After Tilda quits her job at La Tapa, she’s on Lovango all the time. There’s a tiny cottage perched just above the beach that came with the sale of the island. It’s bare bones but livable, and Tilda spends a couple nights a week there so she doesn’t waste precious time in the mornings commuting from Peter Bay. She stays alone. Dunk prefers to sleep in his own bed, and so does Olive—fine, whatever. Tilda’s feelings toward Dunk have cooled considerably; she’s beginning to suspect that, behind the sexy accent and all the money, there’s just a little man, like the Wizard of Oz. For dinner, Tilda runs the skiff over to the Pizza Pi boat or grabs sushi from the bar at Caneel, and then she sits in the cottage with the air-conditioning cranked and stuffs her face without anyone judging her.
One day, she sees Treasure Island heading out of the harbor in the wrong direction—toward St. Thomas—and realizes the boat is probably going for its yearly maintenance. They don’t run charters in the autumn. Tilda wonders what Cash is doing over the break. She’d love to invite him to work on the resort. That had been the plan. Everyone is keen to have a robust water-sports program and a series of hikes across the island both as workouts and nature walks, and this was supposed to be Cash’s department—but Tilda blew that chance. She hasn’t even told her parents the truth. They know that Cash broke up with Tilda but they don’t know that Tilda and Dunk hooked up on St. Lucia right after their couples massage, which was before she talked to Cash, so, technically, she cheated. And Cash could tell, she knew he could, so the breakup was her fault. Tilda generally discusses everything with her mother, but her behavior was so shameful and so unlike her that she can’t share it with Lauren.
Tilda has just woken up in the Lovango cottage when her phone rings. Granger, calling from Dubai, where her parents are attending a conference this week.

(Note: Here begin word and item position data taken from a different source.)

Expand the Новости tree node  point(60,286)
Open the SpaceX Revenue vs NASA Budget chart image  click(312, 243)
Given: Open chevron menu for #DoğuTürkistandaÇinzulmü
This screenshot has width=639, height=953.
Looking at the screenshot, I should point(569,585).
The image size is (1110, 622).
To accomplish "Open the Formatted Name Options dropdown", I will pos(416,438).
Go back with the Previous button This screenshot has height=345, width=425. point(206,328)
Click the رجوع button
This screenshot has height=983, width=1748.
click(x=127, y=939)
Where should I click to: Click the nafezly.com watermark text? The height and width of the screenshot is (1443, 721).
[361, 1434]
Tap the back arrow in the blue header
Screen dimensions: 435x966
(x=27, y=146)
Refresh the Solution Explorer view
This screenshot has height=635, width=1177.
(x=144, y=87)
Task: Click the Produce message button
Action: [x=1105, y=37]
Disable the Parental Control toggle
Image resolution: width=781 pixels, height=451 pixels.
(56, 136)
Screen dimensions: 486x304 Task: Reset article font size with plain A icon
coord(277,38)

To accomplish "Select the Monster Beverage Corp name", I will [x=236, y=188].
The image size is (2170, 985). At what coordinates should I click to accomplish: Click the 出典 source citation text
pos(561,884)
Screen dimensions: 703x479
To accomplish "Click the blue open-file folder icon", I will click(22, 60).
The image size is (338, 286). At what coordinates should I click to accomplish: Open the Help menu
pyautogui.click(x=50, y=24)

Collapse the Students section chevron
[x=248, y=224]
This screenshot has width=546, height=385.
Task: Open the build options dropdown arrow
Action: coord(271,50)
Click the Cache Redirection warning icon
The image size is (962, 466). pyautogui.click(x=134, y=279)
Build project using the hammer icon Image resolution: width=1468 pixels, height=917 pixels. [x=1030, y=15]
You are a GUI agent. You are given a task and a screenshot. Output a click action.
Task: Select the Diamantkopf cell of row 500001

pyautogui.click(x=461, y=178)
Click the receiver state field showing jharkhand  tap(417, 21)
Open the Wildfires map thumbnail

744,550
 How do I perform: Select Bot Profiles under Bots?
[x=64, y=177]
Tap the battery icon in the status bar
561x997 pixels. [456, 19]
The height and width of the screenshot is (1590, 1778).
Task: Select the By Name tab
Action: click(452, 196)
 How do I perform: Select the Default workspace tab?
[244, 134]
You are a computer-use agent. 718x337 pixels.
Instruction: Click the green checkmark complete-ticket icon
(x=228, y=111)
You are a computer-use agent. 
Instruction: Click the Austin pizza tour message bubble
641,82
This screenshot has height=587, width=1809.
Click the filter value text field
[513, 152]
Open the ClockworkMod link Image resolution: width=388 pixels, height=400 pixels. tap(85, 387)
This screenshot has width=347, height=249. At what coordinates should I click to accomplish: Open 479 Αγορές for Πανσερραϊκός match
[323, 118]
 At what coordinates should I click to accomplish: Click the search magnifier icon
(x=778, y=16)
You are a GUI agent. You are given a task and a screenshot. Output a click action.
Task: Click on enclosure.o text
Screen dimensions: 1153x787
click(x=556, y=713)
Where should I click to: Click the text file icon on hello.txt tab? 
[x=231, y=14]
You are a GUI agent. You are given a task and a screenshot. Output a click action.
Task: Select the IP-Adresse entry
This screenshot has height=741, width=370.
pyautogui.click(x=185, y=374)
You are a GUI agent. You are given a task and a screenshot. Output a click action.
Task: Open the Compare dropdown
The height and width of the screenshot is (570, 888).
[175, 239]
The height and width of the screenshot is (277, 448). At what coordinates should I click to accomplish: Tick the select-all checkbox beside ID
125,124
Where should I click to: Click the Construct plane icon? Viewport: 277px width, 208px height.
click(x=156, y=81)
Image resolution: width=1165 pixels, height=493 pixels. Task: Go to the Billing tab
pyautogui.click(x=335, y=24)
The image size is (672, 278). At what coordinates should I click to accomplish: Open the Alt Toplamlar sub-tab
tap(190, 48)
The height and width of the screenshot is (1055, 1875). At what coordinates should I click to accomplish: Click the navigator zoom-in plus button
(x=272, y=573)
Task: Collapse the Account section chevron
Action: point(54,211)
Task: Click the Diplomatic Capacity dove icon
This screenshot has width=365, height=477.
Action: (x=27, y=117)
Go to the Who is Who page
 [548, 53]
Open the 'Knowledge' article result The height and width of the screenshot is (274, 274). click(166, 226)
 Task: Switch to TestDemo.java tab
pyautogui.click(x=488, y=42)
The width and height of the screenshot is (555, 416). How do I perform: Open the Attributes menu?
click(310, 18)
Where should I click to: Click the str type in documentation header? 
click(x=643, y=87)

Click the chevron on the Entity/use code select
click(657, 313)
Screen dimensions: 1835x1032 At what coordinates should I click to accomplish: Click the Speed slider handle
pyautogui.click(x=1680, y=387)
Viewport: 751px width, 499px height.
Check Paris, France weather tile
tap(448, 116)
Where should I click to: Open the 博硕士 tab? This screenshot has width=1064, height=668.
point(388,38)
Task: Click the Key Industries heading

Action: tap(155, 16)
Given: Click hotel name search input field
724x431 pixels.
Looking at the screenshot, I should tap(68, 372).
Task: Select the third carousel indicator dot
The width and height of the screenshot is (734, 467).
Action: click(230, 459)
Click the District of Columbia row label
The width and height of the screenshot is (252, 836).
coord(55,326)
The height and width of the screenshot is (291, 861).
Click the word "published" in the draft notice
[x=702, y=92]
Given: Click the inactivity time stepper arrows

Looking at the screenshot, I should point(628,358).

“Inga is going to be a problem,” Granger says.
Tilda must still be asleep because she has no idea who Inga is. Maybe it’s the woman at the Health Department over in St. Thomas? “Why?” Tilda says.
“She’s picking up speed and strength, and right now she’s on a direct course toward St. Thomas, St. John, Tortola, Jost, Virgin Gorda, and, although they didn’t mention it by name, Lovango.”
“Dad,” Tilda says. “What are you talking about?”
“Inga,” Granger says. “The hurricane.”
Like a newborn with indecisive parents, a hurricane first forms without a name, as a collection of thunderstorms—so says Tilda’s favorite weatherman, Dougie Clarence of the CBS Evening News. Tilda is watching Dougie on her phone in bed—the cottage has no TV, and even if it did, there’s no cable—as he explains that Hurricane Inga started a few days earlier, August 27, as a Cape Verde hurricane, forming off the African continent and organizing near the Cape Verde Islands with a big push from the westerly trade winds, a term originating from the beneficial wind direction for early colonial traders. (Dougie always throws interesting factoids into his forecasts, which Tilda loves.) Inga has had a thousand miles of warm tropical waters to nourish her. In the past forty-eight hours, Dougie says, Inga’s maximum winds have increased from forty miles per hour to one hundred and fifteen.